Thanks to the schematics, you can see Badlands is a simple system. There’s 2 graphics layers – ‘playfield’ (background/text – almost everything) and ‘motion objects’ (the tiny sprites). If you ever want to see how to draw tiles on a screen,  this is the schematics to study – there’s not even any scrolling hardware and it’s all discrete logic (unlike sprites that have a basic custom IC)

Anyway, sprites looked fine, backgrounds not. At first I thought it was just some of the background, but it’s actually the whole lot.

IMG_2391a
Just thought I’d show off my 42″ rear projection CRT TV (needs a bit of converging work, but I love it).
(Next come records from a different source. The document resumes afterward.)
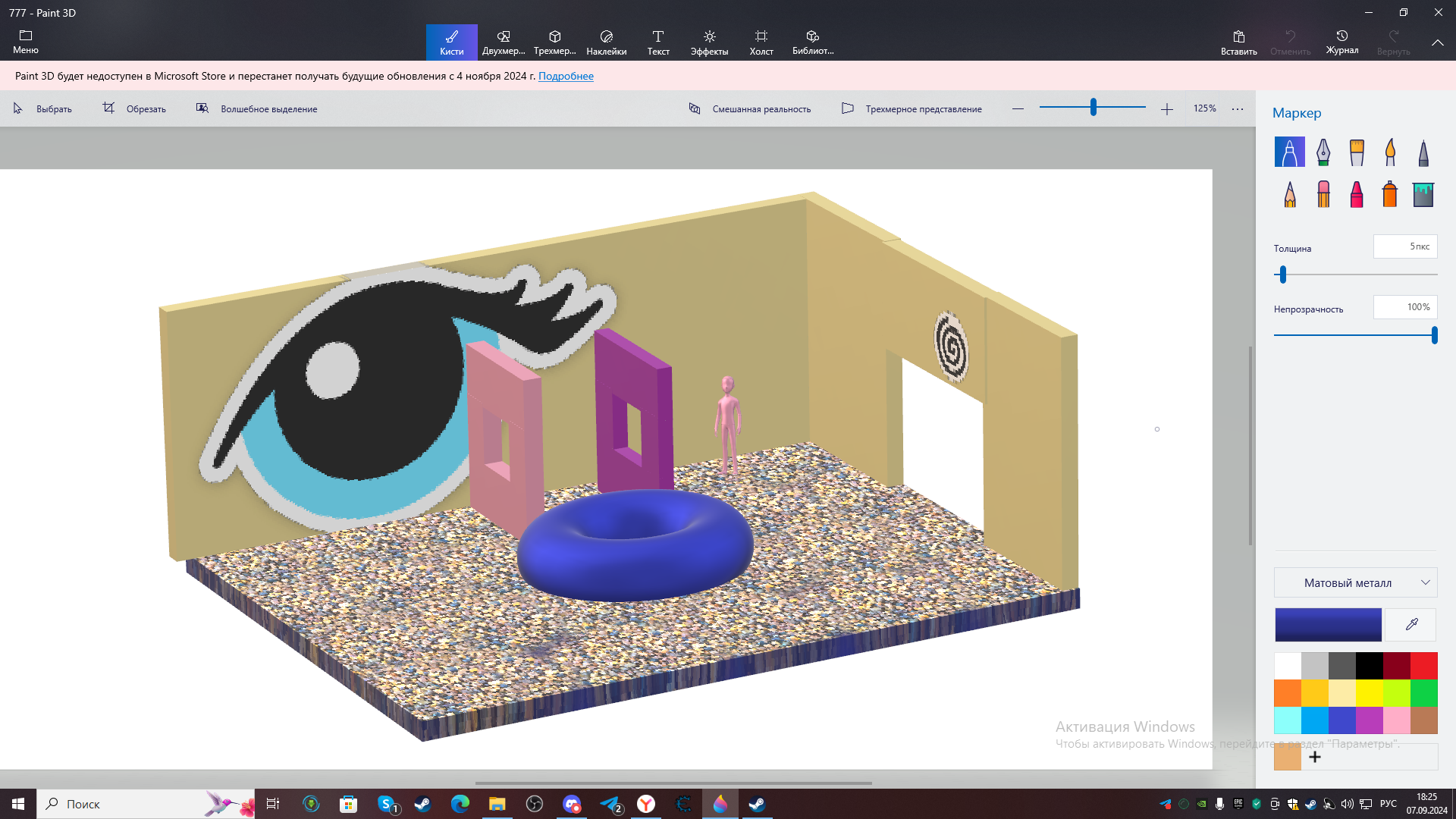This screenshot has width=1456, height=819.
Task: Click Magic select button
Action: tap(257, 109)
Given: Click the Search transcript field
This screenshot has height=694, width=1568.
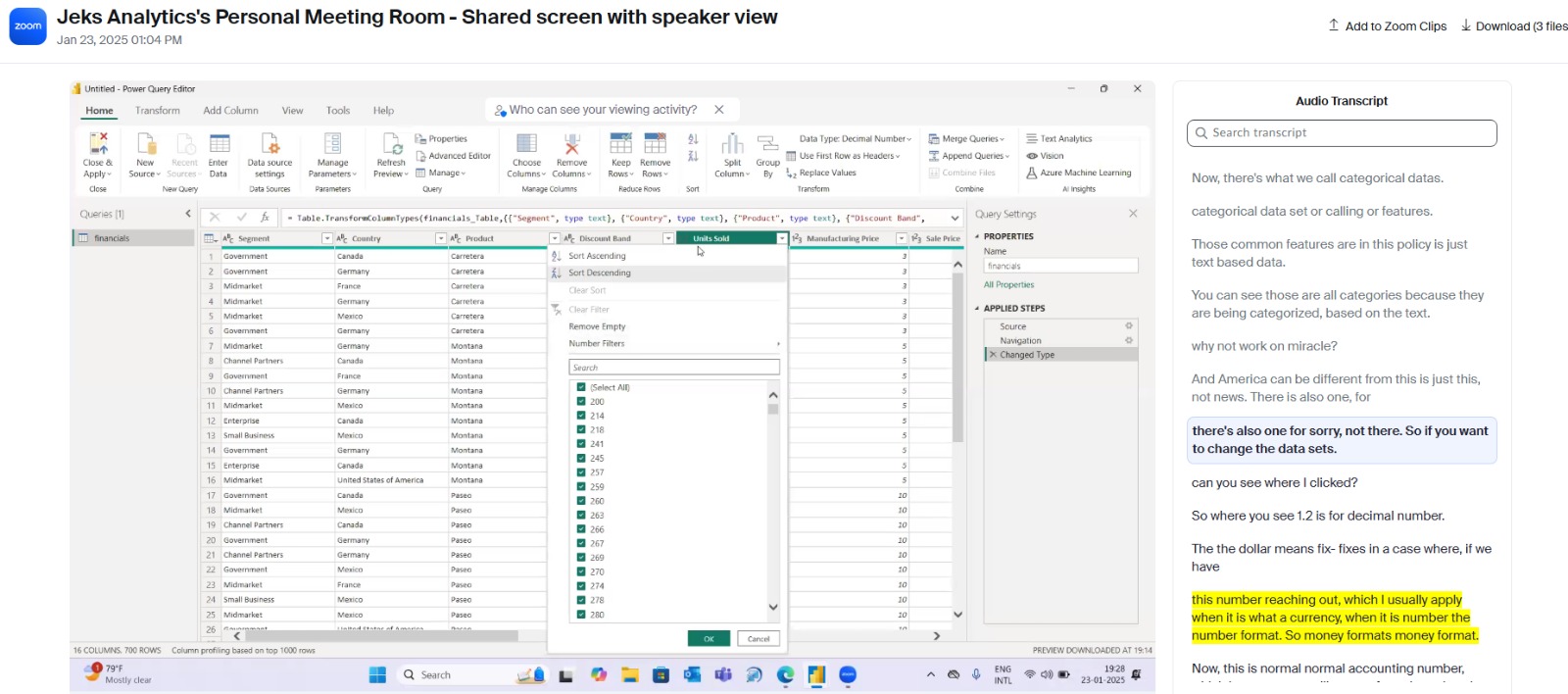Looking at the screenshot, I should click(1343, 133).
The background tiles look graphically correct, it’s just the colours. Like many games, the graphics ROMs store colour ‘codes’ rather than actual colours. It’s only at the later colour mixer stage that these become RGB values (via the palette hardware). This saves space and can allow alternative colour palettes for the tiles if desired.

I tried to draw it below. The CPU puts the background tile selection into the playfield RAM and when it comes to draw the screen, the draw counters cycle through it. The RAM will select ROM addresses and these will send out palette codes for each tile (4 bits per pixel). The palette RAM takes the codes (and alternatively the same input from the sprite hardware) and turns it into RGB values for each pixel.

hardware
Background ‘playfield’ hardware.

First thing – read the ROMs (the game can’t test them). They were OK.

The colour fault is unlikely to be in the palette RAM as sprites are OK. Plus the colours are consistently wrong, rather than randomly fluttering. I swapped the RAM as a test to be sure.

So it’s likely either the tile RAM, the palette code or the output of the ROMs.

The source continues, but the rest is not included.